Exploring multiple paths to advance BCMA-targeted therapies
More than 275,000 new cases of multiple myeloma are expected to occur globally by the year 2040. Multiple myeloma is a blood cancer characterized by the proliferation of malignant plasma cells that typically originate in the bone marrow. B-cell maturation antigen (BCMA) is an important cell surface antigen found in nearly all cases of multiple myeloma, but with limited expression on normal tissues other than plasma cells. This makes it a key target for multiple myeloma therapeutics.
For over two decades, Bristol Myers Squibb has been working to advance the treatment of multiple myeloma by investigating the molecular origins of the disease and to develop therapies across a range of modalities which take advantage of those targets. Multiple myeloma, however, remains an incurable disease. Patients endure cycles of relapse and remission, receiving treatments that offer the hope of better outcomes but still can fail them. All patients deserve a tailored treatment approach to achieve the best possible outcomes, so it is critical that novel therapies across multiple and varying modalities are continuously brought forth to provide new options for patients.
Bristol Myers Squibb is developing therapies targeting BCMA by leveraging a number of modalities including cell therapies, antibody-drug conjugates and immune cell engagers. The company’s BCMA portfolio is broad and teams are evaluating different approaches by investigating multiple BCMA-targeted therapies.
Targeting BCMA using various advanced modalities allows the investigation of novel combinations with the hope that ultimately, cancer treatments can reflect what is best suited for each individual patient. This forward progress is informed by industry-leading data sets and application of translational learnings across programs for optimized patient selection, process improvements and pipeline acceleration.

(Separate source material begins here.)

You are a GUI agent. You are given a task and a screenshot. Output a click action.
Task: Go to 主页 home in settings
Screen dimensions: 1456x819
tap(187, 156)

Research approaches include:
- Chimeric antigen receptor (CAR) T cell therapies: CAR T cell therapy is a personalized approach to treating certain blood cancers. The therapy is made from a patient’s own T cells, reprogramming them to recognize and bind to proteins (tumor-associated antigens, TAAs) found on the surface of certain cells, including cancerous cells. Bristol Myers Squibb is advancing multiple CAR T cell therapies targeting BCMA with the aim of making autologous CAR T cell therapies more effective, safe and accessible while improving upon efficiency and scalability.
- Immune cell engagers: These engineered multi-specific biologic molecules have one side that binds to one or more TAAs and another side that binds to receptors on the surface of an immune cell (e.g., T cells or NK cells). This binding redirects the patient’s immune cells toward cancer cells with the goal of triggering cancer cell death. Immune cell engagers represent an “off-the-shelf” treatment option that leverages the patient’s own endogenous immune cells without the complexity of ex vivo cell engineering. Bristol Myers Squibb is advancing multiple immune cell engagers directed at BCMA.
Additionally, BMS is studying antibody-drug conjugates (ADCs) in early stages, which operate by tethering a small molecule to a monoclonal antibody, and are engineered to deliver cytotoxic payloads to targeted locations using antibodies as tumor-homing mechanisms resulting in cancer cell death. BMS researchers are targeting the cell surface antigen BCMA to direct ADCs to kill cancer cells.
Bristol Myers Squibb continues to advance research to unlock the full potential of BCMA-targeted therapies across approaches while also advancing therapies using other novel targets, such as G-protein coupled receptor class C group 5 member D (GPRC5D). GPRC5D is expressed on most multiple myeloma cells independently of BCMA and can be used as a second target in multiple myeloma in patients who may not respond to or progress following receipt of BCMA-directed therapies.
Beyond targeting BCMA, Bristol Myers Squibb pioneered the development of novel CELMoDTM agents for the treatment of multiple myeloma. CELMoD agents promote protein degradation to remove disease-causing proteins from cells. Specifically, these molecules act as “molecular glue” by altering the protein-binding properties of cereblon (an E3 subunit and an important component of the protein degradation cellular machinery) to promote interaction with and degradation of disease-causing proteins.
Research at Bristol Myers Squibb is propelled by a rich history of developing life-changing medicines and an unwavering commitment to follow the science and push forward when it matters most. Bristol Myers Squibb is equipped to innovate, now and in the future, to continue to bring forth new treatment options backed by decades of unparalleled experience.